With the availability of interactive data analysis tools, such as RStudio, EDA is seen as a key part of the data analysis process. It also helps address problems of data complexity and difficulties in knowing what are the important questions to be answered. Note that these may be different or a superset of the questions identified by the relevant stakeholders.
Remember by its very nature EDA, will not be a well-defined process. Nevertheless, it should be systematic.
4.1.1 Data questions
Far better an approximate answer to the right question, which is often vague, than an exact answer to the wrong question, which can always be made precise. -— John Tukey
There is, unsurprisingly, no rule about which questions you should ask but, three questions are generally helpful:
- What data types am I dealing with?
- What is a typical value?
- What uncertainty surrounds this estimate of typicality?

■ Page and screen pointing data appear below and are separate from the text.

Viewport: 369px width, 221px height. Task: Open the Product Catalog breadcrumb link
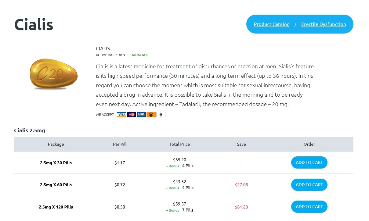[x=272, y=24]
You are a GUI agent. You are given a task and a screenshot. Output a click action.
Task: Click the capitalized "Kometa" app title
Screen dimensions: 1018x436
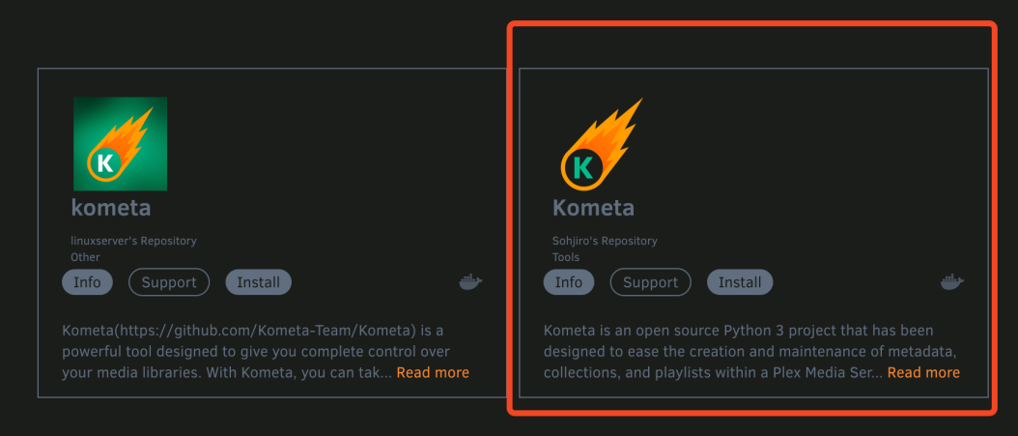(x=593, y=208)
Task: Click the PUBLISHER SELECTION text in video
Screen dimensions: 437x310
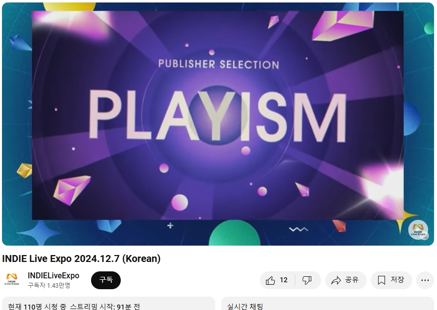Action: (219, 64)

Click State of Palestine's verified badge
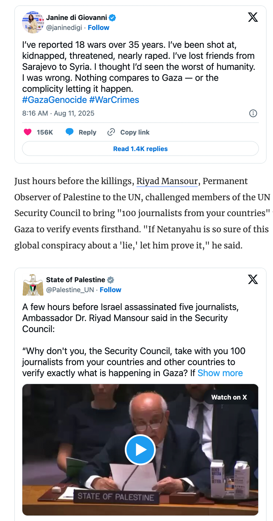point(110,280)
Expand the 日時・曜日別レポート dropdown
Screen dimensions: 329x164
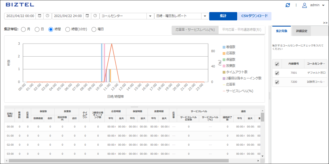[205, 16]
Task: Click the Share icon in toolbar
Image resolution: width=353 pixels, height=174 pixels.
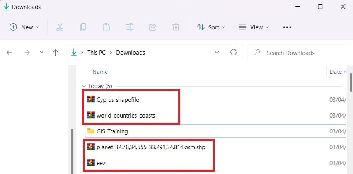Action: point(152,27)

- What type of variation occurs within my variables?
- Does the data set contain outliers?
- What type of covariation occurs between my variables?
- More specifically, if there are any factors, do they have an effect?
A longer list of analysis questions can be found from the NIST Engineering Statistics Handbook. Of course many questions will be domain specific, supplied by the client or stakeholder or discovered through the EDA process itself.
4.1.2 Spotting data quality problems
you always need to investigate the quality of your data
– (Grolemund and Wickham 2018)
One purpose of EDA is to help you spot data quality problems. Although there is no recipe, getting a ‘feel’ for the data or ‘eyeballing’ it can be very powerful. This early encounter can help you spot anomalies and potential problems. Obviously the earlier quality can be checked and the data cleaned, the fewer the opportunities for wasted effort and misleading analyses.
The next chapter reviews data quality checking, cleaning and imputation in detail but I want to flag up in advance that this is a key benefit of EDA.
References
Grolemund, Garrett, and Hadley Wickham. 2018. “R for Data Science.”
Peng, Roger D, and Elizabeth Matsui. 2015. “The Art of Data Science.” A Guide for Anyone Who Works with Data. Skybrude Consulting, LLC.